Um forte esquema de controle sobre quem entra e quem sai faz com que a aldeia indígena Mata Verde Bonita, na cidade Maricá, no Rio de Janeiro, esteja atravessando todos os meses de quarentena e pandemia da covid-19 sem registrar nenhum caso da doença. A aldeia tem aproximadamente 80 pessoas e 29 famílias, segundo a Cacique Jurema Reté Yry, que conversou com o Brasil de Fato nesta quinta-feira (9).
"Quase não saímos para a rua, somos acostumados a estar dentro da aldeia, estamos isolado, então a quarentena não nos afetou. Fizemos os testes de covid duas vezes e não deu nada, nenhum resultado positivo.

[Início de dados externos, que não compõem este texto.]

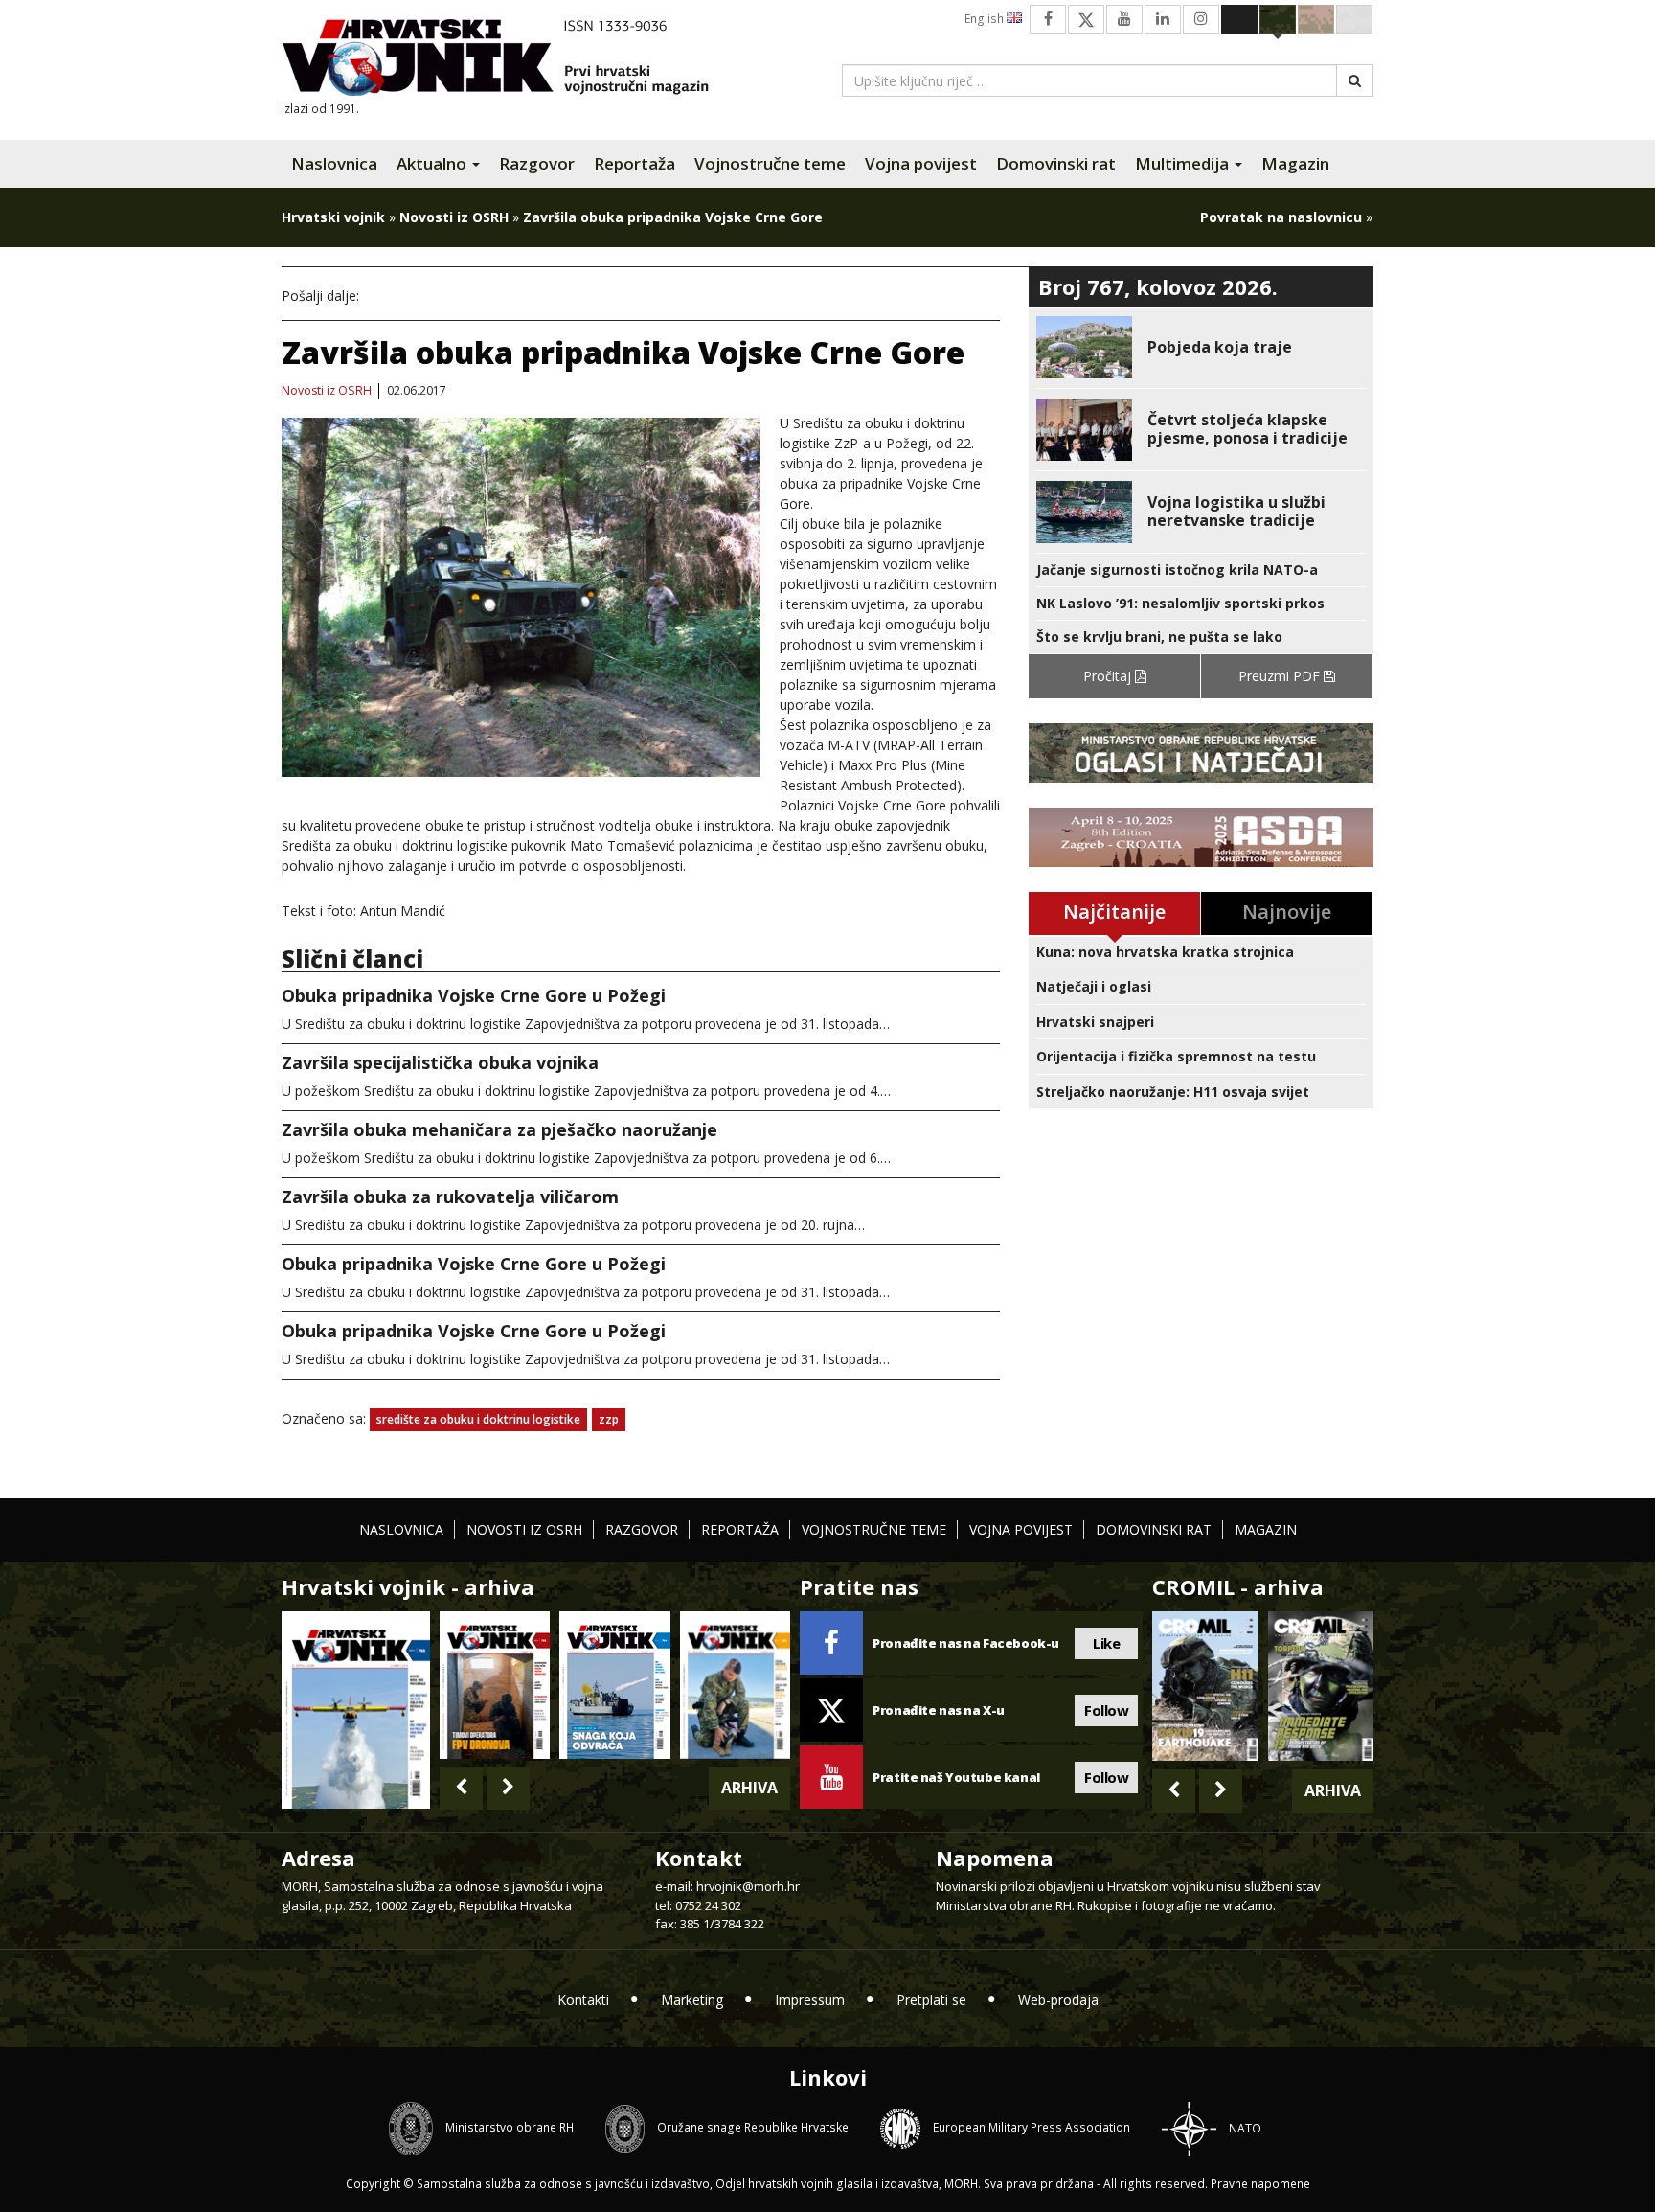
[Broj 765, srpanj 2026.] (495, 1684)
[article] (1201, 347)
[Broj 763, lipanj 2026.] (735, 1684)
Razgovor (537, 163)
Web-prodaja (1058, 2000)
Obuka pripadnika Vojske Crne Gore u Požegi (474, 995)
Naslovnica (334, 163)
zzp (609, 1419)
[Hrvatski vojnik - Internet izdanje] (509, 60)
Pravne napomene (1260, 2184)
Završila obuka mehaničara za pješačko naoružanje (499, 1129)
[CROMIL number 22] (1320, 1686)
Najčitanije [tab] (1114, 911)
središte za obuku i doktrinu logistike (478, 1419)
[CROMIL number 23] (1205, 1686)
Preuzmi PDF (1281, 676)
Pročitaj (1109, 676)
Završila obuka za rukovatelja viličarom (450, 1196)
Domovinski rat (1056, 163)
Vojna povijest (921, 163)
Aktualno (433, 163)
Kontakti (583, 2000)
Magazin (1295, 163)
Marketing (692, 2000)
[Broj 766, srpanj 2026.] (356, 1708)
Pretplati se (931, 2000)
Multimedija (1184, 163)
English (985, 19)
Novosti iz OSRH (454, 217)
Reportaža (634, 163)
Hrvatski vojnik (333, 217)
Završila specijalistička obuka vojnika (440, 1062)
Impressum (810, 2000)
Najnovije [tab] (1286, 911)
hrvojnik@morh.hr (748, 1886)
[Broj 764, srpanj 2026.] (614, 1684)
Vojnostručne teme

Aqui, só entram uma enfermeira, que trabalha de segunda a sexta, e uma médica, que vem duas vezes na semana", contou a cacique.
Em Maricá, a prefeitura mantém uma equipe de atenção básica ao programa de saúde indígena na própria aldeia. A medida visa evitar que os mesmos profissionais de saúde estejam em contato com a população geral e com a população indígena. Até a última quarta-feira (8), a Secretaria Municipal de Saúde registrou 1.611 casos confirmados da covid-19 na cidade, com 57 óbitos e 1.379 pacientes curados desde o início da pandemia.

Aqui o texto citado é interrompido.